Отрывок для чтения:

Сергей МОРОЗОВ. ВСЕМИРНЫЙ КАНОН
№ 2017 / 35, 13.10.2017
В этом году практически одновременно стали известны имена лауреатов двух крупных писательских премий – знаменитую Нобелевку по литературе получил англичанин японского происхождения Кадзуо Исигуро, а российский аналог – премию «Ясная Поляна» в номинации «иностранная литература» – заработал перуанец Марио Варгас Льоса. О романах двух зарубежных мастеров слова рассуждает, как всегда без обиняков, критик Сергей Морозов.
ДВОРЕЦКИЙ ЛИТЕРАТУРЫ
Непрекращающаяся дискуссия последних лет – Нобелевская премия по литературе. В прошлом году было ощущение, что ещё чуть-чуть – и дадут Пауло Коэльо. Дали Кадзуо Исигуро. В принципе, это где-то рядом. Проза такого же разлива.
Исигуро издавали у нас много. На русском языке вышли все его романы. Стоят ли они затраченного времени? Вопрос философский. Потому что, с одной стороны, писатель он добротный, с другой – слишком уж правильный в плане формы и жидковатый с точки зрения смыслов.
Романы Исигуро – типичный образец литературы для среднего класса, для тех, кто хочет притвориться эстетом, но не имеет сил, желания или возможностей углубиться в текст большей интеллектуальной насыщенности. Это одна и та же книга, с лёгкой переменой декораций и однообразным погружением в пучины человеческой памяти. Исигуро в совершенстве владеет техникой так называемого современного интеллектуального романа, который пишется по принципу «просто добавь воды!». То есть берётся типовой, ходовой набор идей и образов не слишком сложных (зачем перетруждать читателя?), общепонятных, добавляется щепотка эмоциональности, экзистенциальной прострации (без неё текст не будет выглядеть значительным), а затем всё это дело для объёма заливается словесной жидкостью. Всё, к употреблению готово. Химия, конечно, но для того, кто привык к эрзацу, вполне сойдёт.

Записи данных:

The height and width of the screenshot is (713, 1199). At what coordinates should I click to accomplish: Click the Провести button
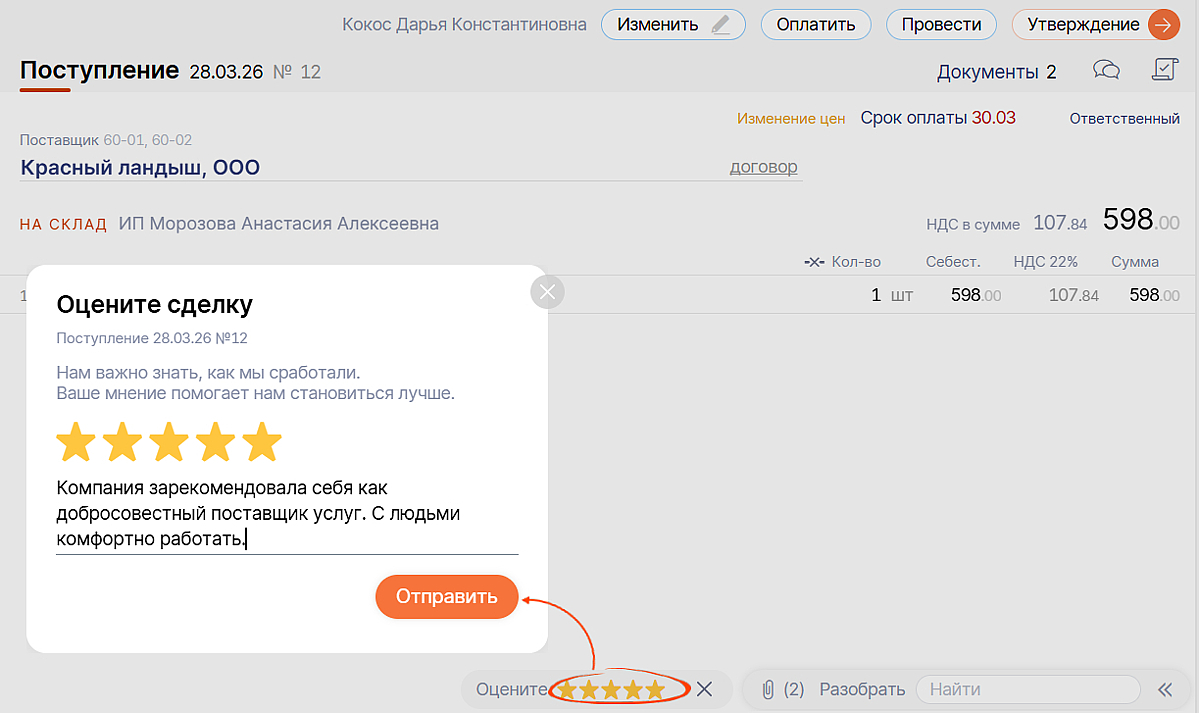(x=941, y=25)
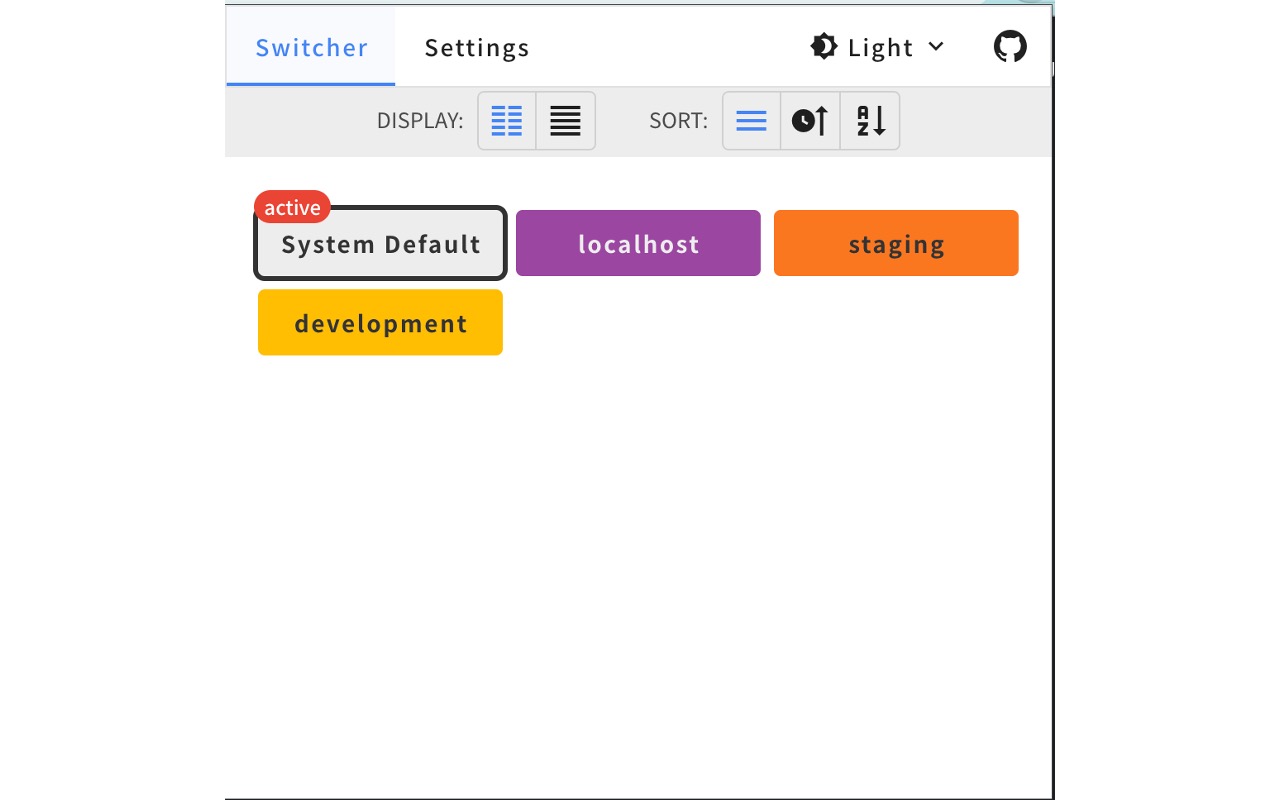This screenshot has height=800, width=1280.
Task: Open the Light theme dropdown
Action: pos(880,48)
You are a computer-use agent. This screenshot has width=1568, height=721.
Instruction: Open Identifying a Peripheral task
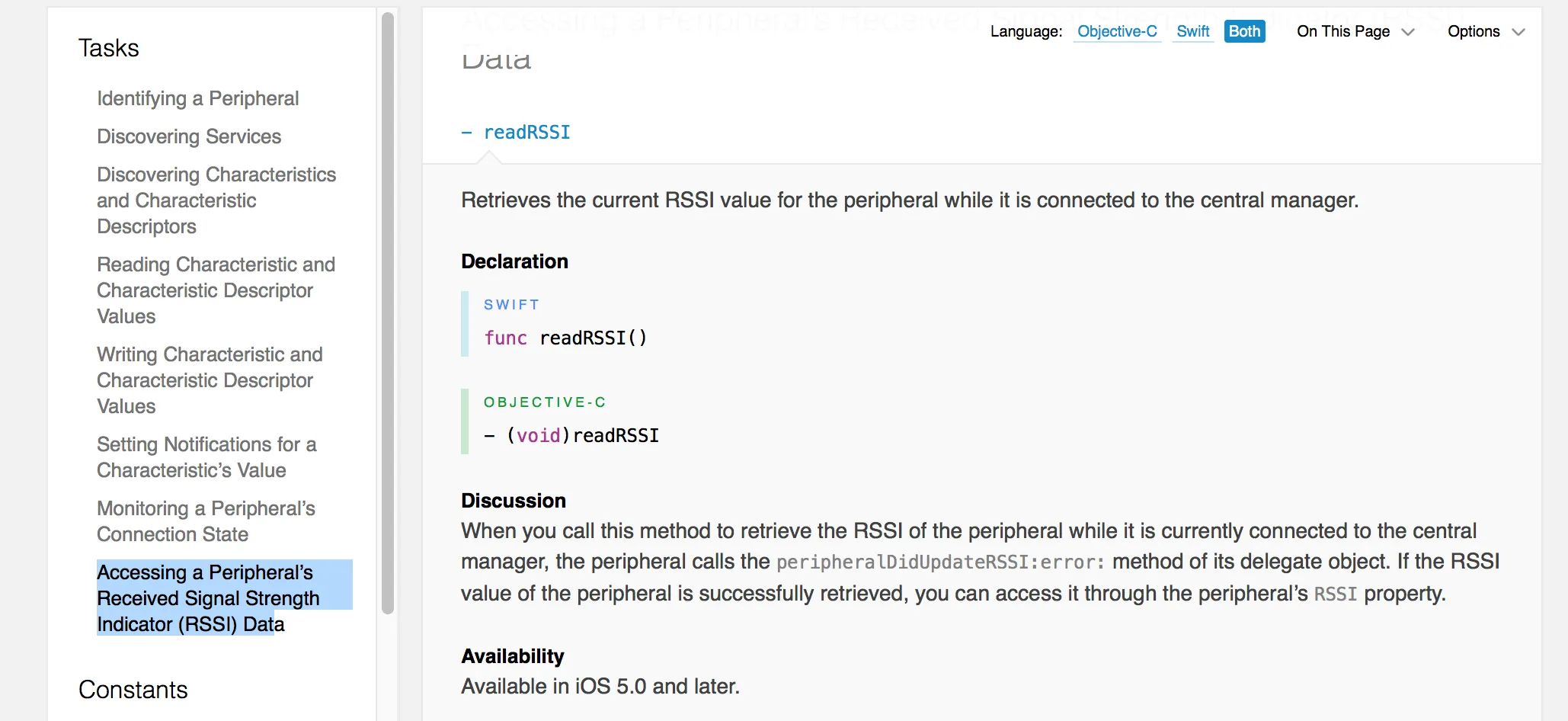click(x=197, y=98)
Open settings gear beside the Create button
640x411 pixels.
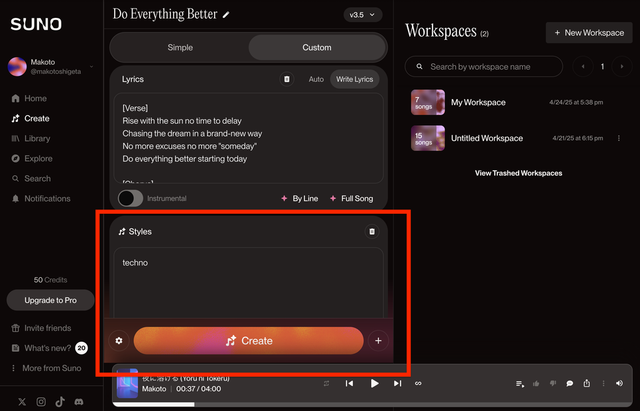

Условия задания:
Перепишите часть отрывка о Кадзуо Исигуро от «ДВОРЕЦКИЙ ЛИТЕРАТУРЫ» до «такого же разлива.», поставив «Харуки Мураками» вместо «Пауло Коэльо».

Письменный ответ:
ДВОРЕЦКИЙ ЛИТЕРАТУРЫ
Непрекращающаяся дискуссия последних лет – Нобелевская премия по литературе. В прошлом году было ощущение, что ещё чуть-чуть – и дадут Харуки Мураками. Дали Кадзуо Исигуро. В принципе, это где-то рядом. Проза такого же разлива.